WHAT YOU WILL DO
Pick up the news article below on the Mortonhall crematorium baby ashes scandal after its last sentence and carry it on.

Parents call for public inquiry over ashes scandal
Bereaved parents have called for a full public inquiry after a report on a baby ashes scandal at a crematorium found hundreds of people face a “lifetime of uncertainty” over what happened to their child’s remains.
Over decades, staff at Edinburgh’s Mortonhall crematorium secretly disposed of the remains of stillborn and dead newborn babies without their families’ knowledge.
Parents were instead told there would be no ashes left to scatter following cremation.
A year-long inquiry into the crematorium’s practices from 1967 to 2011 concluded that the situation was a “great tragedy” which left many parents facing uncertainty about their baby’s final resting place.
A 600-page report by former Lord Advocate Dame Elish Angiolini contains 22 recommendations for the council and other agencies to pursue in the wake of the scandal.
Campaigners have demanded a wider probe looking at the situation surrounding infant cremations across the whole of Scotland, believing no community in the country will be untouched by the issue.
Addressing a press conference in Edinburgh, bereaved parent Willie Reid said the report does not give answers “for what has happened across Scotland”.
“All I can say at this time is that our fight for a public inquiry must still go on,” he said.
Solicitor Patrick McGuire, of Thompsons Solicitors, who represents many of the families involved, said they have wanted the answers they need to move on and for lessons to be learned so that no-one else has to suffer in the same way.
“I think the only route now is with an inquiry that looks across all of Scotland,” he said.
“By the time all of the truth is found out about this there won’t be a single community in Scotland that hasn’t been affected by this.”
Dame Elish was appointed by Edinburgh Council at the start of last year to head an investigation into the former practices at Mortonhall after they were uncovered in 2012 by child bereavement charity Sands Lothians.
Her final report centred around the cases of more than 250 babies.
It stated: “The outcome of this investigation will cause more pain and distress for most of the parents of the 253 babies who are the subject of this investigation.

EXTRACTED ENTRIES
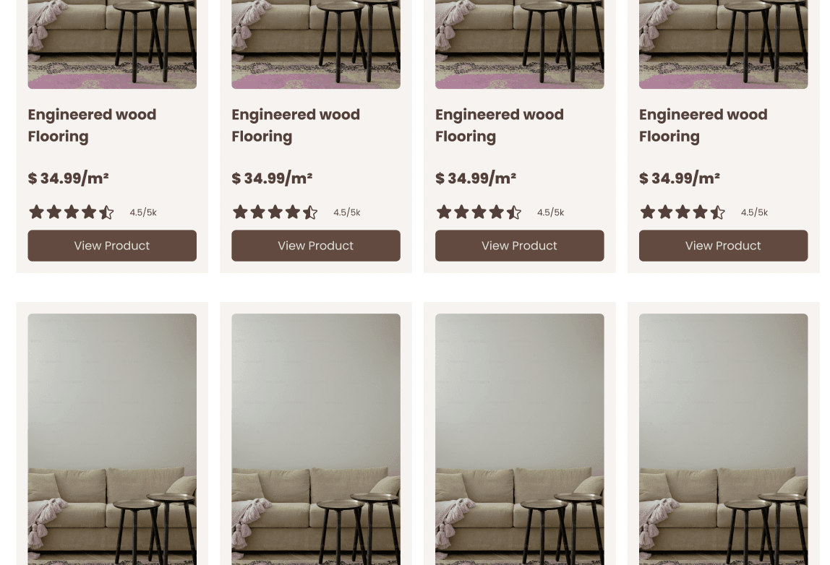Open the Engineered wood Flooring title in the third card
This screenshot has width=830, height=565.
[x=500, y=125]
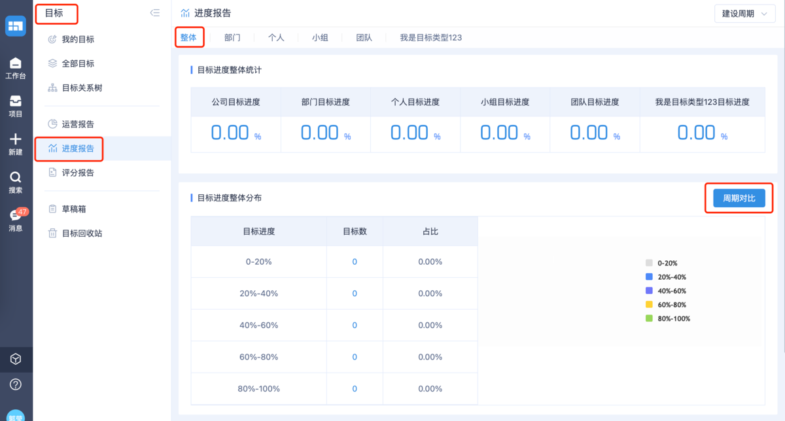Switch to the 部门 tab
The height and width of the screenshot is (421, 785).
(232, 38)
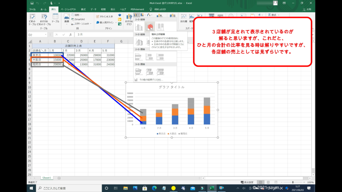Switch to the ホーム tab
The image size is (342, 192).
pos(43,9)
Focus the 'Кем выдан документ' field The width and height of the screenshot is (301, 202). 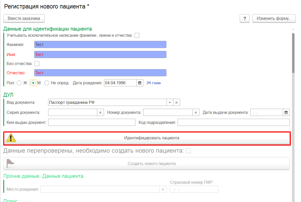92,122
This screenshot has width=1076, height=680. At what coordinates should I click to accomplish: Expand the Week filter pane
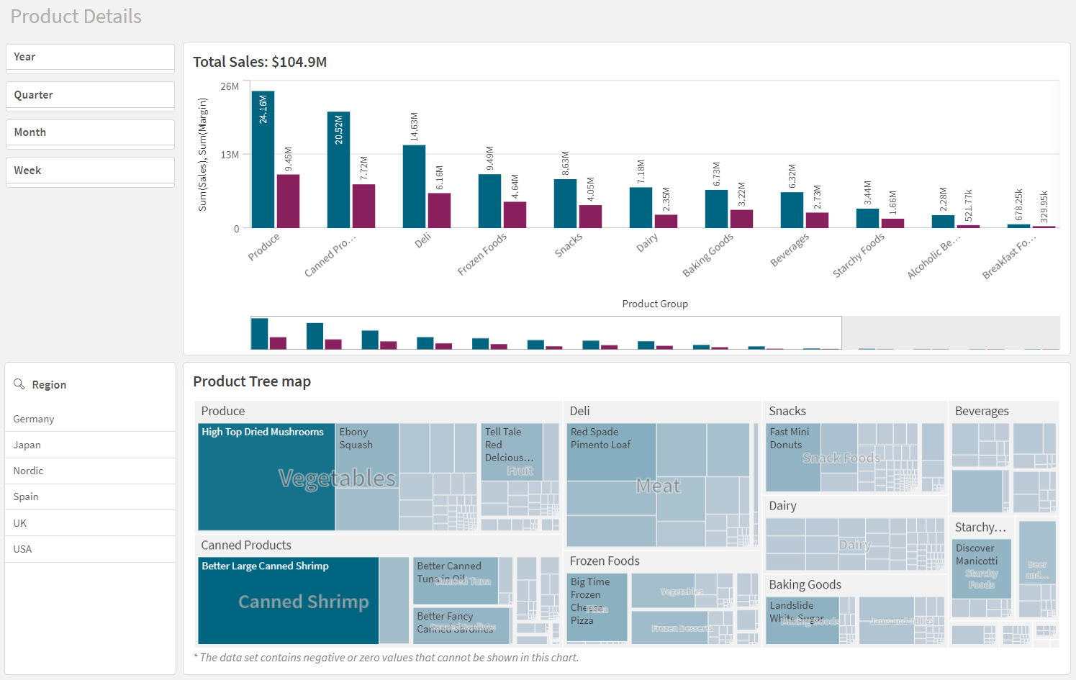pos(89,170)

* * *

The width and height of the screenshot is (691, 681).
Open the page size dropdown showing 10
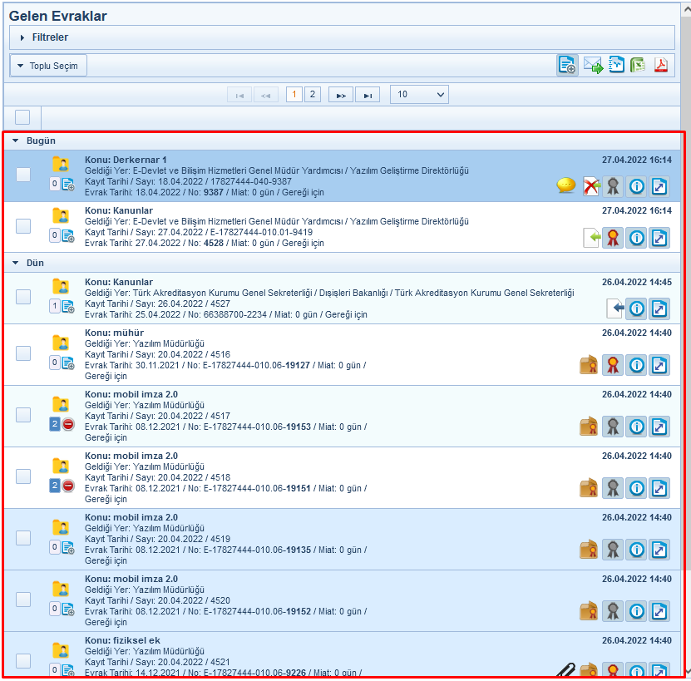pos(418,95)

EXPECTED OUTPUT
“It cannot be said with any certainty what remains of which babies are interred in the garden of remembrance (at Mortonhall).”
It added: “The great tragedy of these events over many years is that many parents will now be left with a lifetime of uncertainty about their baby’s final resting place.”
The crematorium was considered by the council as a model of excellence but “the reality was very different so far as it related to the cremation of foetuses, stillborn and neonatal babies”, the report said.
It spoke of a belief at Mortonhall that the bones of foetuses and stillborn and neonatal babies could not survive the cremation process, despite information to the contrary. The investigation found “overwhelming evidence” that foetal bones do survive cremation.
The investigation revealed “inertia” over many years on the part of senior management at Mortonhall in their “continuing failure” to investigate why other city crematoriums were apparently successful in recovering babies’ remains.
There was also a “long-standing and wholesale failure” to comply with the duty to keep accurate records of the cremation of babies at Mortonhall, the report stated.
It found the situation at the Edinburgh site stemmed from a failure to reflect changes in social attitudes over the decades and that there was a lack of meaningful supervision or leadership from senior management on the issue.
It is “likely” that the ashes of some babies will have been mixed in with the next adult to be cremated the following morning, the report said.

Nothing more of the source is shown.